All roads in this journey begin with KwolleM, the East London producer responsible for ushering in what is now mellow grime—a term coined by the man himself. Inspired by the likes of The Alchemist, Knxlewdge and Nujabes, he combined modern UK genres with smoother sounds to soften the palette and present an alternative to the crud. Debuting a rework of Skepta’s “Bad Boy” in 2015, KwolleM’s edit replaced the track’s original, electro-pop riddled exoskeleton with a warm, piano-led soundscape, made piercingly beautiful by a muffled blues vocal by American singer Dorothy Moore.

This reimagination, so soulful it wouldn’t stick out in Motown’s prime, opened the floodgates for just how grime MCs and lyrics could be interpreted and made fresh, speaking to the adaptiveness of the genre and the creativity of KwolleM himself. He would follow “Bad Boy” up with edits of Boy Better Know’s “Too Many Man”, Dizzee Rascal’s “Stand Up Tall”, AJ Tracey’s “Wifey Riddim”, flipping things again on his own project, 2020’s c2c, and again in 2023 with his Melo project, which saw him collabore with new-age MCs like SL, Novelist and Joe James.

Though KwolleM is very much still a fixture, a wave of producers have followed in his footsteps, using their extensive knowledge of modern-day Black British music to flip grime on its head further, almost doing the work of historians. Take WIZE, who has been recreating classical moments since first releasing edits in 2020. One of which was replayed by this writer so much it went triple platinum in his yard: his effortless, drill-flavoured take on Wiley and Skepta’s infamous back and forth in The Movement Documentary. Several edits later, WIZE is one of the biggest names in the space.

One of the newer players in the field is Ryder, who released 48 Hours—a joint EP with Skepta on the latter’s Big Smoke Records last November. In it were a number of guitar-led, airy, brooding remixes of Skep’s “Bullet From A Gun”, “Konnichiwa” and “Text You Back”. Installing his own flavour into mellow grime, Ryder has the potential to hold a lane all on his own as the young prince of the sub-genre.

Meanwhile, oakland, who dropped the first two volumes of his refix series in 2023, keeps it super chill with his brand of mellow hype, reworking Meridian Crew’s legendary Practice Hours freestyle on “nike air dunks”, in addition to the Adenuga brothers’ bedroom freestyle from 2006’s Making Records DVD. Elsewhere, the likes of Wilfried, douvelle19, BexBlu, Dylzoo and 808Mystic are applying their own touches, contributing a rich collection of production for fans to feast on—moments by MCs such as Jaykae, Ghetts, Devlin, Scorcher, Ears and Newham Generals, among others, in a new dimension of musical bliss.

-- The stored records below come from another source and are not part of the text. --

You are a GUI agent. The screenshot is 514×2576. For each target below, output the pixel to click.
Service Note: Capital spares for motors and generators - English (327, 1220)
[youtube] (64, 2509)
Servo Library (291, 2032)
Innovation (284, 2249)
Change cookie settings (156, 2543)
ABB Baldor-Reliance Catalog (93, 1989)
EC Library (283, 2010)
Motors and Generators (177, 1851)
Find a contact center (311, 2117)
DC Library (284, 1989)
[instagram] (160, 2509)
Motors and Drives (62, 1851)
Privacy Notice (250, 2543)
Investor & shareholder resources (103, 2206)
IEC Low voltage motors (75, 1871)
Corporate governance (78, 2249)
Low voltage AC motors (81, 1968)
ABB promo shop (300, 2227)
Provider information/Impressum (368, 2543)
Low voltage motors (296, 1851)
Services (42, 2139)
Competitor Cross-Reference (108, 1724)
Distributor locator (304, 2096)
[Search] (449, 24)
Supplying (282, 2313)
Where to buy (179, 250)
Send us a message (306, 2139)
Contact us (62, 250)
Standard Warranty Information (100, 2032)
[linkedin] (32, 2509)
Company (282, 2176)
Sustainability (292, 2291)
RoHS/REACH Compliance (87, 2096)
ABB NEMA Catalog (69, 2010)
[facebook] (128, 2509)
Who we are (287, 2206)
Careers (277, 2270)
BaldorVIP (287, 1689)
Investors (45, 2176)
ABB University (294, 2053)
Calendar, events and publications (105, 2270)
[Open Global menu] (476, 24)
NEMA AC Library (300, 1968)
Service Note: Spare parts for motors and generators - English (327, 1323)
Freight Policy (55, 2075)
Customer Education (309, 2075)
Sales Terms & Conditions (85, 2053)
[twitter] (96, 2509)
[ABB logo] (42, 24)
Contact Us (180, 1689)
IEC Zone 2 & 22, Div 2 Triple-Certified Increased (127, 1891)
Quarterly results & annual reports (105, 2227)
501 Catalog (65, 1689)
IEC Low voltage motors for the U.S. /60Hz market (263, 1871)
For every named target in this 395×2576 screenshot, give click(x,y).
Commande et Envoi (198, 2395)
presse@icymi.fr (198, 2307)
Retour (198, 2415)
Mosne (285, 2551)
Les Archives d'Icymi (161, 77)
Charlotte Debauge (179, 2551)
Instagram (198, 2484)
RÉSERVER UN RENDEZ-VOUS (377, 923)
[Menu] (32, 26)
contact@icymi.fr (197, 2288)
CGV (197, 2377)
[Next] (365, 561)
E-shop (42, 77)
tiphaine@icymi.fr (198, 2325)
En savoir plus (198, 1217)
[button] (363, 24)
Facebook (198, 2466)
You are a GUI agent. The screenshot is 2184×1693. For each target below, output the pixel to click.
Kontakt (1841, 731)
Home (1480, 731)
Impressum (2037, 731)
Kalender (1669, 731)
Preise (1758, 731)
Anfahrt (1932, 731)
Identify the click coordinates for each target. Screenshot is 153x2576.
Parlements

The fact that many of them reuse freestyles from the DVDs, clashes and moments most of us remember is a masterstroke, taking us back to that time, the feelings of watching or listening for the first time. It instantly makes us wish we could get them back.

There’s an indescribable feeling connected to these refixes—closely linked to nostalgia—that invigorates the soul, an appreciation of what came before and how disparate sounds and influences could mesh so well together and conjure up tracks with tremendous replay value. These edits, by their very nature, are distinctively British in form and execution, taking the pure essence of MCing—especially in a genre as unique as grime—and presenting an update with mass appeal. And it does have mass appeal.

These beatmakers are earning hundreds of thousands of views and plays on streaming platforms and social media and, with critical plaudits coming out in droves for KwolleM’s aforementioned Melo project, there’s a desire for more mellow grime in the scene, especially at a time when fans are seeking something different from the status quo. These edits offer a serious alternative, futuristic while being guided by the past and it's impossible to predict where it goes next. But until we know, may the mellow wave continue.